In ‘Presenting facts’, Korenjak explores the scientific journal article per se, as well as letters, reports, ‘histories’ (which he restricts to descriptions of the natural world, shelving medical case histories with ‘reports’) and table works. Scientific correspondence has attracted a great deal of attention in recent years, fuelled, no doubt, by scholarship on the ‘Republic of Letters’ and by advances in the digital humanities. A table, generated from the Early Modern Letters Online database, shows relative numbers of Latin versus vernacular letters by men of science. Notwithstanding the curious absence of Linnaeus, who is discussed in the text, we observe a clear trend towards the vernacular (at least, French and English). Leonhard Euler is an outlier in still producing almost as many Latin letters as French in the later eighteenth century. From the second half of the seventeenth century, correspondence seems to have waned in relative importance vis-à-vis the scientific journal. Here Korenjak offers a robust challenge to received opinion about Latin's precipitous decline, as if the ‘progressivity of the medium must have expressed itself also in the language’ (p. 206). Periodicals continued to be printed almost exclusively in Latin throughout the period and Latin articles were not excluded from primarily vernacular journals.

The early modern scientific genre most analysed, not to say fetishized, by historians of the new science is surely the ‘report’: a detailed narrative account of a personal ‘experience’. Its fortunes are linked to the rising epistemological star of observation and its function famously described by Robert Boyle (as the ‘essay’).
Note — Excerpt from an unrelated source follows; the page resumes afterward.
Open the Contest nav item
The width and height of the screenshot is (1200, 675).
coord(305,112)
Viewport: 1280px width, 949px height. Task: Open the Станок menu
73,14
Korenjak notes, however, that the Royal Society's obsession with the presentation of facts over theory ‘was an English variety of a pan-European – and, one can add, largely Latin – trend’ (p. 191). Moreover, not all reports are particularly detailed; in some cases the detail offered is extraneous to the science, and, most significantly, ‘convincing readers by means of detail is not Boyle's invention. In fact, he simply makes good use of the techniques subsumed under the heading “descriptio” in classical rhetoric’ (p. 198).
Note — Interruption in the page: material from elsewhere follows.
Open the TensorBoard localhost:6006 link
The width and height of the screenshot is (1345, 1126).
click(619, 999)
In ‘Arguing’, dialogues, university disputations/dissertations and monographs are explored. The philosophical dialogue has an ancient pedigree but was adapted for dramatizing discussions about the natural world. Galileo's vehemently anti-Aristotelian De motu (1590) foreshadows his vernacular Dialogo sopra i due massimi sistemi del mondo – itself later translated into Latin in 1635 for an international audience. Korenjak's case study of Proserpino Alpino's De balsamo (1591) demonstrates the usefulness of the dialogue form for establishing scientific authority. In the sixteenth century the ‘monograph’ (though not described as such until the eighteenth) became a popular vehicle for scientific publication in almost every discipline; Kepler's crystallographical De nive sexangula (1611) defies disciplinary pigeonholing in its discussion of honeycombs, flowers and cannonball stacking. Korenjak finds a common thread in monograph authors’ ‘striving for clarity’ (p. 305).

‘Summarizing knowledge’ covers pandects, compendia, aphorisms and textbooks, genres that respond to the opportunities and anxieties of an early modern information explosion. Pandects are encyclopedic, but not yet alphabetized/lemmatized, works that aim to present a totality of knowledge. Expensive pandects on the natural world were much printed in the sixteenth and seventeenth centuries, although it is not altogether clear who bought them and why. Korenjak notes a difference between authors who assumed the state of knowledge to be fixed, albeit updatable, and those who, like Conrad Gessner, believed themselves to be engaged in a process of generating new knowledge. Finally, Korenjak cuts through considerable scholarly unclarity on the meaning of ‘textbook’, which he defines as a ‘self-contained work (as opposed to a commentary) designed to be used in connection with formal teaching’ (p. 355).

The book is furnished with a good bibliography and indices and will be an invaluable vademecum for students of early modern Latin and science.